Given text:
The Landing is proud to present a group exhibition, 3 Women, featuring works by Lenore Tawney, Tanya Aguiñiga, and Loie Hollowell. The exhibition uses as its framework the loose structure of Robert Altman’s film 3 Women (1977) to create a cross-generational dialogue that explores the intersections of craft and fine art, influence and homage.
               The film 3 Women began as a dream that Robert Altman had, which the director soon adapted into a treatment for a movie that he planned to shoot without a script. The story revolves around three characters—Millie Lammoreaux, Pinky Rose, and Willie Hart—who take turns being infatuated, infuriated, and heavily influenced by one another. By the end of the film, these three merge into a singular identity that reflects three stages of womanhood: mother, daughter, and granddaughter. They live as one, in a world of their own making.
               Lenore Tawney began weaving in the late 1940s, following the death of her husband. In the 1950s she began to experiment with open-warp weavings, hanging her pieces away from the wall to emphasize their sculptural presence. Upon receipt of her first commission in 1957, she told the magazine Craft Horizons, “[I need] to free myself to do what I want with the work… and plan to keep it if the customer doesn’t like it.”[1]  With this independent spirit, she moved to New York and set up a studio on Coenties Slip, in a building managed by Jack Youngerman. Ellsworth Kelly, Robert Indiana, and Agnes Martin occupied other studios. Tawney soon developed a close friendship with Agnes Martin; some even trace the wavering pencil line in Martin’s paintings to the sinuous threads of Tawney’s weavings. Perhaps the biggest likeness, however, between Martin and Tawney is that each had an aesthetic that was steadfastly against the grain of what their contemporaries were making. Tawney found her fiercely unique voice at the age of fifty, experimenting with an unconventional approach to a traditional technique, in a field that was less than receptive to a craft-based practice.
               Tanya Aguiñiga grew up in Tijuana, Mexico, crossing the U.S./Mexico border every day for fourteen years to attend school. Her work explores community-oriented activism through the experience of site-specific installations. “Having grown up between two countries, I have always felt a sense of un-grounding that has allowed me to operate between cultures and artistic disciplines,” says Aguiñiga. As did Lenore Tawney, Aguiñiga uses both traditional and modern weaving techniques in her practice, blurring the line between craft and fine art, and inspiring a conversation about why a distinction between the two forms continues to exist. For 3 Women, Aguiñiga has realized an encompassing environment composed of suspended rope structures cradling biomorphic forms. “The minimal hammock structures echo my sense of not-belonging, as the geometric forms cradle and objects precariously teeter. The objects held in these forms represent disembodied, engendered forms.” Aguiñiga observes, that in “the current political climate, I can’t help but feel disenfranchised and simultaneously empowered regarding gender, ethnicity and my own physical body."

Information shown:
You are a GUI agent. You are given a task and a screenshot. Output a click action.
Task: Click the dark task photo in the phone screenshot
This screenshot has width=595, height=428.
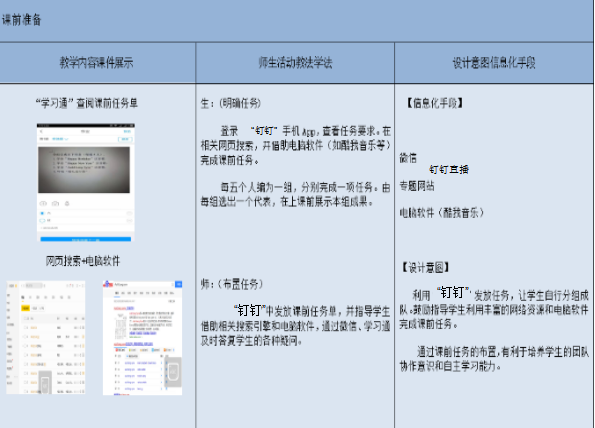pos(84,170)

What is asked:
From the exhibition text, extract everything from "The Landing is" down to "their own making.". Rely only on the exhibition text for what comes next.

Answer in full:
The Landing is proud to present a group exhibition, 3 Women, featuring works by Lenore Tawney, Tanya Aguiñiga, and Loie Hollowell. The exhibition uses as its framework the loose structure of Robert Altman’s film 3 Women (1977) to create a cross-generational dialogue that explores the intersections of craft and fine art, influence and homage.
               The film 3 Women began as a dream that Robert Altman had, which the director soon adapted into a treatment for a movie that he planned to shoot without a script. The story revolves around three characters—Millie Lammoreaux, Pinky Rose, and Willie Hart—who take turns being infatuated, infuriated, and heavily influenced by one another. By the end of the film, these three merge into a singular identity that reflects three stages of womanhood: mother, daughter, and granddaughter. They live as one, in a world of their own making.